Here is an action shot of the KRESS coming to pick us up, you may notice the Boss in the snow on the side.



Here is the interior, not the greates shot. The windows are two high up the side to see out of when you seated. and the heater doesn't currently work.

They had to install these feet guards as people would put their feet one what seemed like a good footrest, but the seats are on springs so it made for a very nasty pinch point.


 I was able to ride in the cab on one trip back from work. The next few photos are from inside the cab.



I took this photo because a C-17 was flying out, you can see it in the upper left middle of the photo. (I don't know if that makes any sense). Apparently they will be trying to fly C-17's into McMurdo throughout the winter. There is a U.S. airbase in Australia that rotates a C-17 back to Washington state every six weeks. The Air Force agreed that the NSF would only need to pay to fly it to and from Antarctica. This would allow the NSF to resupply McMurdo year round and change personnel. It makes the cargo situation easier as the deadlines can almost go away. The NSF also hopes to make major renovations to McMurdo in the next few years as they could fly in carpenters, then electricians and plumbers, and then finish trades rather than having them all at McMurdo all winter waiting on eachother. They tried doing a night vision landing this past winter and were successful.

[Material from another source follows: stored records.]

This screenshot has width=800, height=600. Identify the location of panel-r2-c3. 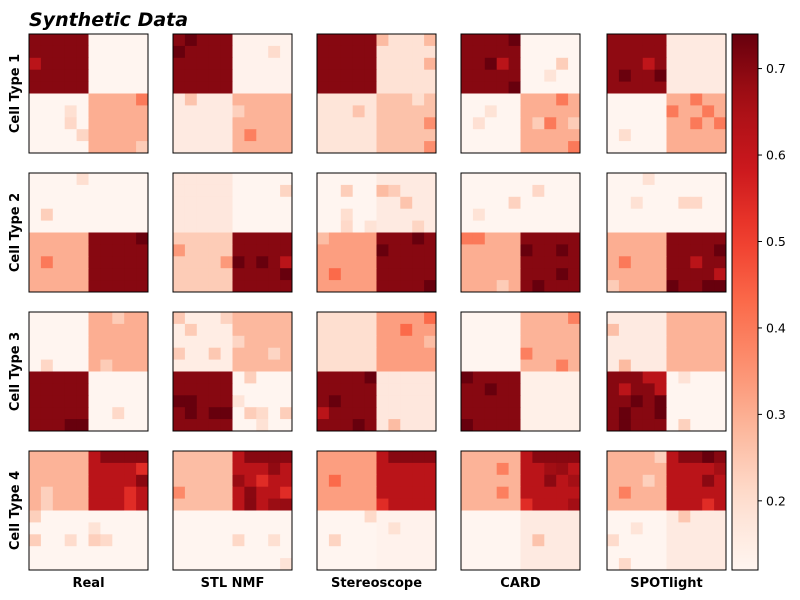
(376, 232).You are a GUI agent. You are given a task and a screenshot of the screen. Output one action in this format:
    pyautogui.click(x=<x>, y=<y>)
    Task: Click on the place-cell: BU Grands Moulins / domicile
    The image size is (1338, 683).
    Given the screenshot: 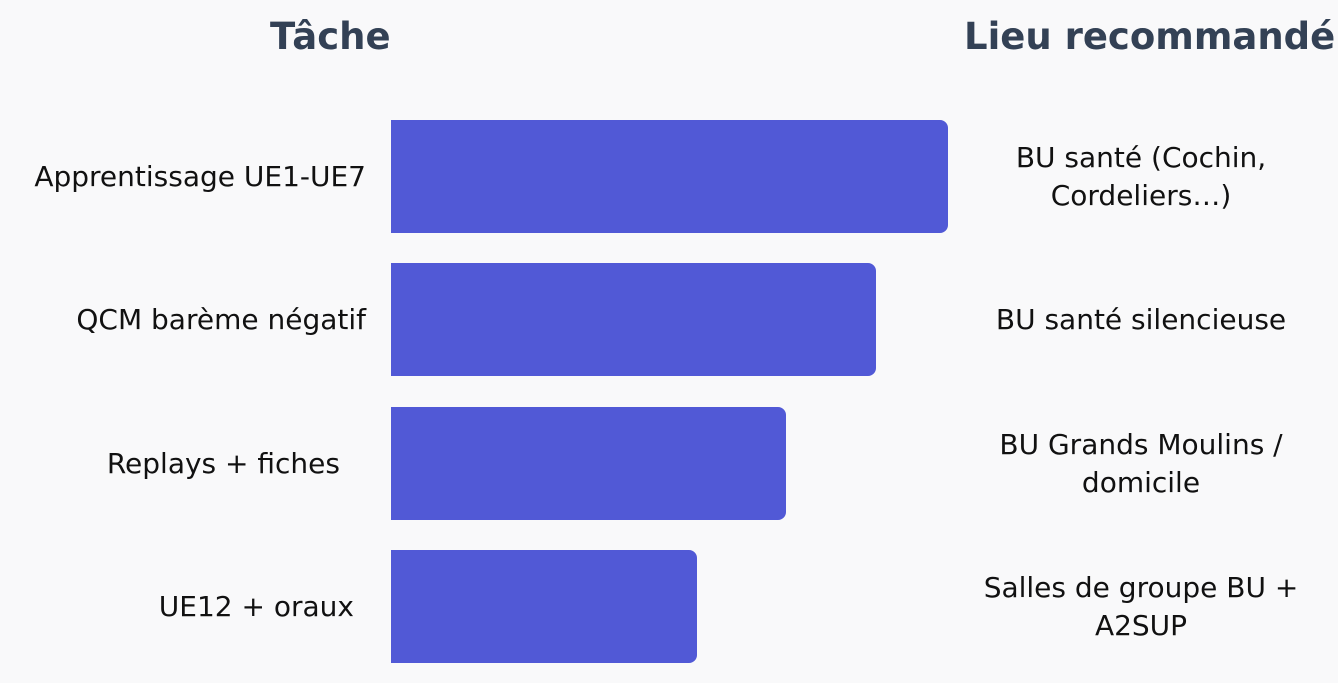 What is the action you would take?
    pyautogui.click(x=1141, y=464)
    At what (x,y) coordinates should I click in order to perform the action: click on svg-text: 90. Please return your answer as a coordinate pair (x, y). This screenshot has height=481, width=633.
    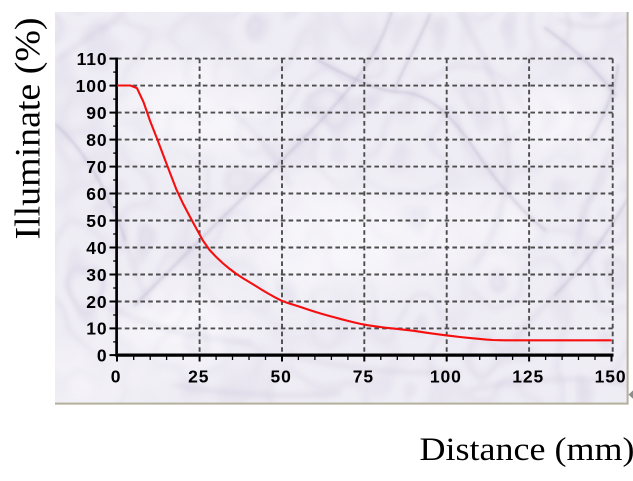
    Looking at the image, I should click on (96, 113).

 Here is a photo from inside our hangar from a few days ago.


The weather was real calm at LDB yesterday. On calm days you often get neat mirages which you may be able to see along the horizon here.


This device is a sun rotator. It is used to rotate payload as they are hanging. Some payloads want certain sides to face the sun or be pointed away from it, others, such as the payload used to test the Mars' parachutes want to be pointed a certain direction. The red caps cover sun sensors which are used to detection the location of the sun in relation to the rotator and can the be used point the gondola. We will not be using one, but another group will and CSBF needed a hook in a climate controlled environment to test it for flight so they used ours as we can get by without it for the time being.



These metal plates weigh in at 4,000 pounds and represent the gondola.



Here you can see a light representing the sun shining on the rotator.